Word and element pointing entries
* * * * *

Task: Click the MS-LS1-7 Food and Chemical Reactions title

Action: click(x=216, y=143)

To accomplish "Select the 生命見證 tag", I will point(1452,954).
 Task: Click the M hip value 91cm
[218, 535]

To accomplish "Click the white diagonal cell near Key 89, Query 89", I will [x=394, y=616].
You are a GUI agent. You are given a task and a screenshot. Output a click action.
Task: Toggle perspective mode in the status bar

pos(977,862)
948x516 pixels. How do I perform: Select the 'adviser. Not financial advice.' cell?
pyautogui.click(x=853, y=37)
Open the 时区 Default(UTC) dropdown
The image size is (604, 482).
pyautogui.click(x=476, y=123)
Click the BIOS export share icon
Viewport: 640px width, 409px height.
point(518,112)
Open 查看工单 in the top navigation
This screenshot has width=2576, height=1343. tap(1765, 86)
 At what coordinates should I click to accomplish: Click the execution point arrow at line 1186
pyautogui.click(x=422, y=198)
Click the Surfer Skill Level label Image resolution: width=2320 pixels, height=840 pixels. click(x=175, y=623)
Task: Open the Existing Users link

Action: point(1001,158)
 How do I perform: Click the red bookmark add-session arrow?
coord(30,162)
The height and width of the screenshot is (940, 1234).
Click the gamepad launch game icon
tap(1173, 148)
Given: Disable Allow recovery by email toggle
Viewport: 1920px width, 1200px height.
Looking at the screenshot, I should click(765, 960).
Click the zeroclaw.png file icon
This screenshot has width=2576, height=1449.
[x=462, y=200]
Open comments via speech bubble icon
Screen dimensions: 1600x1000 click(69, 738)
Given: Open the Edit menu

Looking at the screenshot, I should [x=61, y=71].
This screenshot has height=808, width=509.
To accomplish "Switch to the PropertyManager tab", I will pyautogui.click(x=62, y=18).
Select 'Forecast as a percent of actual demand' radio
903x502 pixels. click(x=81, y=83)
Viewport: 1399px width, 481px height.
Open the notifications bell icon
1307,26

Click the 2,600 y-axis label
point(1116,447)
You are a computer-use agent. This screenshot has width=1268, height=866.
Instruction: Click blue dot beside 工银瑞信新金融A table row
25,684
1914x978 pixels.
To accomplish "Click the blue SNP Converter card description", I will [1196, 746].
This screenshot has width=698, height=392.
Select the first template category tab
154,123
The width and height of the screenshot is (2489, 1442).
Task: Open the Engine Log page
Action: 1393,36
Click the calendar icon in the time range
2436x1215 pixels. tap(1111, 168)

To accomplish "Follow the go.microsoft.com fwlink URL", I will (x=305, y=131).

* * * * *

Prompt: Copy every one of the rows above word for word, changing nothing.

Answer to the problem:
Task: Click the MS-LS1-7 Food and Chemical Reactions title

Action: click(x=216, y=143)

To accomplish "Select the 生命見證 tag", I will point(1452,954).
 Task: Click the M hip value 91cm
[218, 535]

To accomplish "Click the white diagonal cell near Key 89, Query 89", I will [x=394, y=616].
You are a GUI agent. You are given a task and a screenshot. Output a click action.
Task: Toggle perspective mode in the status bar

pos(977,862)
948x516 pixels. How do I perform: Select the 'adviser. Not financial advice.' cell?
pyautogui.click(x=853, y=37)
Open the 时区 Default(UTC) dropdown
The image size is (604, 482).
pyautogui.click(x=476, y=123)
Click the BIOS export share icon
Viewport: 640px width, 409px height.
point(518,112)
Open 查看工单 in the top navigation
This screenshot has width=2576, height=1343. tap(1765, 86)
 At what coordinates should I click to accomplish: Click the execution point arrow at line 1186
pyautogui.click(x=422, y=198)
Click the Surfer Skill Level label Image resolution: width=2320 pixels, height=840 pixels. click(x=175, y=623)
Task: Open the Existing Users link

Action: point(1001,158)
 How do I perform: Click the red bookmark add-session arrow?
coord(30,162)
The height and width of the screenshot is (940, 1234).
Click the gamepad launch game icon
tap(1173, 148)
Given: Disable Allow recovery by email toggle
Viewport: 1920px width, 1200px height.
Looking at the screenshot, I should click(765, 960).
Click the zeroclaw.png file icon
This screenshot has width=2576, height=1449.
[x=462, y=200]
Open comments via speech bubble icon
Screen dimensions: 1600x1000 click(69, 738)
Given: Open the Edit menu

Looking at the screenshot, I should [x=61, y=71].
This screenshot has height=808, width=509.
To accomplish "Switch to the PropertyManager tab", I will pyautogui.click(x=62, y=18).
Select 'Forecast as a percent of actual demand' radio
903x502 pixels. click(x=81, y=83)
Viewport: 1399px width, 481px height.
Open the notifications bell icon
1307,26

Click the 2,600 y-axis label
point(1116,447)
You are a computer-use agent. This screenshot has width=1268, height=866.
Instruction: Click blue dot beside 工银瑞信新金融A table row
25,684
1914x978 pixels.
To accomplish "Click the blue SNP Converter card description", I will [1196, 746].
This screenshot has width=698, height=392.
Select the first template category tab
154,123
The width and height of the screenshot is (2489, 1442).
Task: Open the Engine Log page
Action: 1393,36
Click the calendar icon in the time range
2436x1215 pixels. tap(1111, 168)

To accomplish "Follow the go.microsoft.com fwlink URL", I will (x=305, y=131).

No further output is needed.